DataLoader with num_workers>0: either RuntimeError or script starts from beginning

Hello,

I am trying to train a CNN on a GPU, with the DataLoader having num_workers>0.

I encountered the RuntimeError: An attempt has been made to start a new process before the current process has finished its bootstrapping phase.

According to the Windows FAQ (Windows FAQ — PyTorch 2.0 documentation), I need an if clause

if __name__ == '__main__':

But with this, my code starts again from the beginning. i.e. it starts with importing libraries again.

Here is a simplified version of my code, that still shows the same issue:

import torch
from torch import nn
import torchvision.transforms as transforms
from torchvision.datasets import DatasetFolder
from torch.utils.data import random_split, DataLoader, Subset
import matplotlib.pyplot as plt
import time
import os
from PIL import Image

print('finished importing')

torch.manual_seed(1)
generator1 = torch.Generator().manual_seed(1)
device = torch.device('cuda:0' if torch.cuda.is_available() else 'cpu') 

os.chdir(os.path.dirname(__file__)) 

##### hyperparameters #####

n_epochs = 100
learn_rate = 5e-6
n_classes = 4
conv_kernel_size = 3
channels_by_layer = [8,16,32]
data_filename = 'small_train_4class'
data_path = data_filename+'/'
n_workers = 4

##### defining dataloader and classes #####

class hgload(DatasetFolder): 
#the data consists of image files, with the folder names being the class names

    def __init__(self, root_path, transform=None):
        
        self.data_dir = root_path
        self.transform = transform
        self.classes, self.class_to_ind = self.find_classes(self.data_dir) 
        img_and_labels = self.make_dataset(self.data_dir, self.class_to_ind, extensions='.png') 
        split_img_and_labels = [list(i) for i in zip(*img_and_labels)] 

        self.images = split_img_and_labels[0]
        self.labels = torch.tensor(split_img_and_labels[1]).long()
        
    def __len__(self):
        return len(self.labels)

    def __getitem__(self, index):
        img = Image.open(self.images[index]) 
        if self.transform:
            img = self.transform(img)
            img = img.float() 
        label = self.labels[index]
        return img,label

transform = transforms.ToTensor() 
dataset_transform = hgload(root_path=data_path, transform=transform)
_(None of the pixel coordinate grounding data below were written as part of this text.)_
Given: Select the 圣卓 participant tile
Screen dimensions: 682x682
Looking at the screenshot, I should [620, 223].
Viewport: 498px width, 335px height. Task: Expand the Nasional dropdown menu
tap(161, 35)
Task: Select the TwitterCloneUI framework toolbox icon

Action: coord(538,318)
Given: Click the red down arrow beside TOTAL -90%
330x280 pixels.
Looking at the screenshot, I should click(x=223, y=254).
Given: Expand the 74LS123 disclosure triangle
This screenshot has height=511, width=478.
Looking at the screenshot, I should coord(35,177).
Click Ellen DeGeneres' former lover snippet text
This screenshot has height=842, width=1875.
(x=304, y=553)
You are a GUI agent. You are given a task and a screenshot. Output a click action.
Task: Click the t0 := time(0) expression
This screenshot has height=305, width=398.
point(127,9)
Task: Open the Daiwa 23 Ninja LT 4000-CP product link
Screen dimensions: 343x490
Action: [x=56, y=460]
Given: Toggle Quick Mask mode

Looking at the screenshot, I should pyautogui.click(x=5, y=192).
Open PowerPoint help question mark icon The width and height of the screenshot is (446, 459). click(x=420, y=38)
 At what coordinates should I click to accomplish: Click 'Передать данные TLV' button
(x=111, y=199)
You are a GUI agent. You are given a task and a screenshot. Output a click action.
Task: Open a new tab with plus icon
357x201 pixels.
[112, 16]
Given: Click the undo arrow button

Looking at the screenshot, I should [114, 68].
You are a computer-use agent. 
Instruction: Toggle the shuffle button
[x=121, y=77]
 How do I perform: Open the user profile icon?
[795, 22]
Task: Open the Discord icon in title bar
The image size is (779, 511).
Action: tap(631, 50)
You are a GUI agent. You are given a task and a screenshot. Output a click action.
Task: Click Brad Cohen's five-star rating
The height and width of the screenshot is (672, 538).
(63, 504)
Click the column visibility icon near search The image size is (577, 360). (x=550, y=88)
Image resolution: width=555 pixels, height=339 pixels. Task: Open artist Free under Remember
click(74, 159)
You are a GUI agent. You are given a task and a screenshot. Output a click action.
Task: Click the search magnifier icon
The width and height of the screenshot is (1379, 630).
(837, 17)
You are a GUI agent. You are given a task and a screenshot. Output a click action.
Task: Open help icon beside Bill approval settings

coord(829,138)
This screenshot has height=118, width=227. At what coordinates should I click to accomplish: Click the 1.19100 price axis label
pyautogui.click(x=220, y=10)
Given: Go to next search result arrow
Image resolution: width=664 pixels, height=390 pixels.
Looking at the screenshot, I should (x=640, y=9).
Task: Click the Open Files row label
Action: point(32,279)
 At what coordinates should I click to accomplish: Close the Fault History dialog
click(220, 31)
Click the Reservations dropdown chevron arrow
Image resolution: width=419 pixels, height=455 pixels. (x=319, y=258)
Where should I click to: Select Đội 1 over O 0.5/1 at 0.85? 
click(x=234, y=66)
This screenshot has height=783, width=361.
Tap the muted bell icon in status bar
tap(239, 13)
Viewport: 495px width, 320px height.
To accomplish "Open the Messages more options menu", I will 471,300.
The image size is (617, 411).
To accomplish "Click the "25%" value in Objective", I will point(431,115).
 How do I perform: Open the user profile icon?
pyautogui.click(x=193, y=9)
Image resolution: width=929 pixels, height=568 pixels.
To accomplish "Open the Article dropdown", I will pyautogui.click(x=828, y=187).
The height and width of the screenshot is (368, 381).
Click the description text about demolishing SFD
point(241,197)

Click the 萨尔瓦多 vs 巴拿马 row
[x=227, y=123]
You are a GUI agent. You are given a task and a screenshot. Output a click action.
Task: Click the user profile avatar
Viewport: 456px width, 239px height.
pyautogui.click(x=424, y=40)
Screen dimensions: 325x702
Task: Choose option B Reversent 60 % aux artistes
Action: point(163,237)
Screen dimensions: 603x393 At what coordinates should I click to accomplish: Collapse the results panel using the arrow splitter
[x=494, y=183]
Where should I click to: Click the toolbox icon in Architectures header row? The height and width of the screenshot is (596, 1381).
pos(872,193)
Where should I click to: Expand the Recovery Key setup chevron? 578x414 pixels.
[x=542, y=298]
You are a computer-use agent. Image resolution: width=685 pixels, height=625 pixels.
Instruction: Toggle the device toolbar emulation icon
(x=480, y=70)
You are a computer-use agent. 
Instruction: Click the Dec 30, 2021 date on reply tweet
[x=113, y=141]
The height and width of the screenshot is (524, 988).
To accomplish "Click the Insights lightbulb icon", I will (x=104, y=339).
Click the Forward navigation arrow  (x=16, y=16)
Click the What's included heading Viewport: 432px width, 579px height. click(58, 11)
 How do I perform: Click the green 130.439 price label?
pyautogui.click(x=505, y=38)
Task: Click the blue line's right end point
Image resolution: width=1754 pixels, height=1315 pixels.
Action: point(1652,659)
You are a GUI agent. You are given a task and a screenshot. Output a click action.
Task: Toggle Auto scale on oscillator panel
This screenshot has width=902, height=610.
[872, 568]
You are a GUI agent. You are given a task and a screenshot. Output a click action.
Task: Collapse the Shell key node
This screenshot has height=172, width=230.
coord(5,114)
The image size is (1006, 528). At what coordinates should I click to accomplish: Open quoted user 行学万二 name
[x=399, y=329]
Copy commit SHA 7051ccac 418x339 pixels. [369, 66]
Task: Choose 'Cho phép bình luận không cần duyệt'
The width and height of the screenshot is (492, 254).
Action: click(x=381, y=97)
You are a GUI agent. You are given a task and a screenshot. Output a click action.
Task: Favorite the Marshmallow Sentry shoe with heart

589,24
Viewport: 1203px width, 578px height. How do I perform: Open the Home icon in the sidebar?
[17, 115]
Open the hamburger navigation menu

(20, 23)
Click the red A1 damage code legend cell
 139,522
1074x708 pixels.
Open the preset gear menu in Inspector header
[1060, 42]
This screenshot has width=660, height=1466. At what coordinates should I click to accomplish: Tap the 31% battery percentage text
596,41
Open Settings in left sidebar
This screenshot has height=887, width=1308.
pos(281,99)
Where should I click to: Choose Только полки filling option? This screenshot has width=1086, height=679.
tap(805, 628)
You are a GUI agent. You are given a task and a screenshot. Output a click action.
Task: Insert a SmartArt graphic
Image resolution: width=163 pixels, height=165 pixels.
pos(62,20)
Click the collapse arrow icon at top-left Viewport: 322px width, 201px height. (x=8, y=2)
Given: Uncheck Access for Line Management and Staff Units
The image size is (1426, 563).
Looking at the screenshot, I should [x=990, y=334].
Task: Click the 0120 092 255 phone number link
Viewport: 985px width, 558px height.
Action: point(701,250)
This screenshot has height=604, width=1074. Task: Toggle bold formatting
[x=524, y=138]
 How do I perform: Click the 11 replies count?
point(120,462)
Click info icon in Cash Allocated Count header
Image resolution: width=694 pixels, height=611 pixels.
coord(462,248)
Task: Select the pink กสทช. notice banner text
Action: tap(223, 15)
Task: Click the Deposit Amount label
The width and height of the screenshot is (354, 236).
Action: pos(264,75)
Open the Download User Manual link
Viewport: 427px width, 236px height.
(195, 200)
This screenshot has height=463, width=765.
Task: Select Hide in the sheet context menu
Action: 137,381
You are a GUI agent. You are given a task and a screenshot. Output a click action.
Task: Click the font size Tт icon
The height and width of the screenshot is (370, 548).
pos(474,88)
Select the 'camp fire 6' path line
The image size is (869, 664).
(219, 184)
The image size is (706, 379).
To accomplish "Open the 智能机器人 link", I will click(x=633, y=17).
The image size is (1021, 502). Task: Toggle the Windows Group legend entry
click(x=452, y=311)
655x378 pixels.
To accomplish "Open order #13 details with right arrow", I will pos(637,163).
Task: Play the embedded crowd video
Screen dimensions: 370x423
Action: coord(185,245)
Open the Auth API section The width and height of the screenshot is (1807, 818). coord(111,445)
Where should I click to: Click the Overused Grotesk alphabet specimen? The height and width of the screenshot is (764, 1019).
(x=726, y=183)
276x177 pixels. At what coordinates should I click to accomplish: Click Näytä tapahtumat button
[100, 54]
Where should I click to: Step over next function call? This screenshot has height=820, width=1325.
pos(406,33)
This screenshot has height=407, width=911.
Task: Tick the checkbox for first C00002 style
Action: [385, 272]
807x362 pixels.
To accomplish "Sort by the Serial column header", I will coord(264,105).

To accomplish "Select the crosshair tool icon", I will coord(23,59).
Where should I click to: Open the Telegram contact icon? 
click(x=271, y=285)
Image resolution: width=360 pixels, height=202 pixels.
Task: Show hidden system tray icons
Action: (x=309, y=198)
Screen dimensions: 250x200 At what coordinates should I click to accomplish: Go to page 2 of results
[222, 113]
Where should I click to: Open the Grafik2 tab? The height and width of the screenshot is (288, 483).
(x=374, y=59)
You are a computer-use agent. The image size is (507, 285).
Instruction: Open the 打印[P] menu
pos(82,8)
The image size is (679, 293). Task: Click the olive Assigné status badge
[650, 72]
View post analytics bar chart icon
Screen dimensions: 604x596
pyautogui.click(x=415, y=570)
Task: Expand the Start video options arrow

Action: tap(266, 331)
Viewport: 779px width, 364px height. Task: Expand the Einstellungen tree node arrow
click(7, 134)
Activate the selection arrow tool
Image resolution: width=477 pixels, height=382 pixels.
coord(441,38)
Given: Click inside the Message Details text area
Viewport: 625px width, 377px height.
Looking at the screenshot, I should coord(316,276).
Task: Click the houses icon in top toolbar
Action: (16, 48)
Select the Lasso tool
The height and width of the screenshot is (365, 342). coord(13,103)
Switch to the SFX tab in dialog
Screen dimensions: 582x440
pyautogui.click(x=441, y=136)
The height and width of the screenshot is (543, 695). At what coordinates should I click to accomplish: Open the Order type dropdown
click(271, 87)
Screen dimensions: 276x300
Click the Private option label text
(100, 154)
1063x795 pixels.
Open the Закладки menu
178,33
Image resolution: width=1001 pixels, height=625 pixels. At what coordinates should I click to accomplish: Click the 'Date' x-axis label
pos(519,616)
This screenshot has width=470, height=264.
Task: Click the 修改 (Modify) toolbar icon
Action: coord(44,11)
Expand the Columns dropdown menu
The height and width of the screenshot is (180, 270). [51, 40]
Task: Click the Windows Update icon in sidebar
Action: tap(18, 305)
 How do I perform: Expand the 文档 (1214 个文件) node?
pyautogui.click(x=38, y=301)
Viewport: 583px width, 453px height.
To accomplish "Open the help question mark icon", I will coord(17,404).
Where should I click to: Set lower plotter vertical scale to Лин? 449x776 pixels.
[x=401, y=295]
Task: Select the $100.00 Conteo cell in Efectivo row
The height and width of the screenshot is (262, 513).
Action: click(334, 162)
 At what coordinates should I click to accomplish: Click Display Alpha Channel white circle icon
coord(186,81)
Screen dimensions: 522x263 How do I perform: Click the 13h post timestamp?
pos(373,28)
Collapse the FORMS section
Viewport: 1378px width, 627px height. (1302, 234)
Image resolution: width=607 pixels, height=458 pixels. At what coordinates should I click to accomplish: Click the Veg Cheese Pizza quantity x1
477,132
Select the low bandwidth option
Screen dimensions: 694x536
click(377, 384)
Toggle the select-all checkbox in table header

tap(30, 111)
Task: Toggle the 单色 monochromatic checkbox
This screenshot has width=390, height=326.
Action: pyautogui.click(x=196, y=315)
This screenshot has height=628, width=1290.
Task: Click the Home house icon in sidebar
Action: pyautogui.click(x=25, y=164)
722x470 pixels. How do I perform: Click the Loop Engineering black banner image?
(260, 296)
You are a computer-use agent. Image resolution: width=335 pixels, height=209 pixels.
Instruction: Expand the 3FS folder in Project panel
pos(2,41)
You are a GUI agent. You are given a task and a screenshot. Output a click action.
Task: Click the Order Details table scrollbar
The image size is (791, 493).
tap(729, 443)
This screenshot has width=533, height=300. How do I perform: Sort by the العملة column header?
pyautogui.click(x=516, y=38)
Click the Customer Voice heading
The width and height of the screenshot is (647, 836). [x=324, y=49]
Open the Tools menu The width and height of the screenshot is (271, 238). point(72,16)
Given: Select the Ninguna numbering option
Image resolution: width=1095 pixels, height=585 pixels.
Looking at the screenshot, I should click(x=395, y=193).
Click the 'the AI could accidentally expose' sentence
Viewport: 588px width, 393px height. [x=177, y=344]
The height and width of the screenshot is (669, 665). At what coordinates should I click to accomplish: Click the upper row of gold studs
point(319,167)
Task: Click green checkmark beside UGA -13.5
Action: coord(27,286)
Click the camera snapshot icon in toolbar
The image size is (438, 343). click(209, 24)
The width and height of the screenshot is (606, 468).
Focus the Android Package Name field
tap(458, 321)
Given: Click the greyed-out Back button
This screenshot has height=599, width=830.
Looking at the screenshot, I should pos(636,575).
raw_dl = DataLoader(dataset_transform, batch_size=32, num_workers=n_workers)

if __name__ == '__main__':
    for i,x in enumerate(raw_dl):
        print(i)
        print(x[0].shape)
        print(x[1].shape)
    
        if i>=2:
            break 

The above code gives me

finished importing
finished importing
finished importing
finished importing
finished importing
0
torch.Size([32, 1, 220, 220])
torch.Size([32])
1
torch.Size([32, 1, 220, 220])
torch.Size([32])
2
torch.Size([32, 1, 220, 220])
torch.Size([32])

I’d like to ask, what is the correct way of using multiple workers in DataLoader?

Any help would be greatly appreciated.

You are still executing operations in the global scope. so create a main function and move the code there. The if __name__=='__main__' guard will then call into main().

1 Like

Thanks for your reply.

Could you please kindly give an example?

I have tried

def main():
    for i,x in enumerate(raw_dl):
        print(i)
        print(x[0].shape)
        print(x[1].shape)
    
        if i>=2:
            break

if __name__ == '__main__':
    main()

and this

def main():
    raw_dl = DataLoader(dataset_transform, batch_size=32, num_workers=n_workers) 
    
    for i,x in enumerate(raw_dl):
        print(i)
        print(x[0].shape)
        print(x[1].shape)
    
        if i>=2:
            break

if __name__ == '__main__':
    main()

As well as put everything (except the imports and the class) under def main(), but I still get the same issue.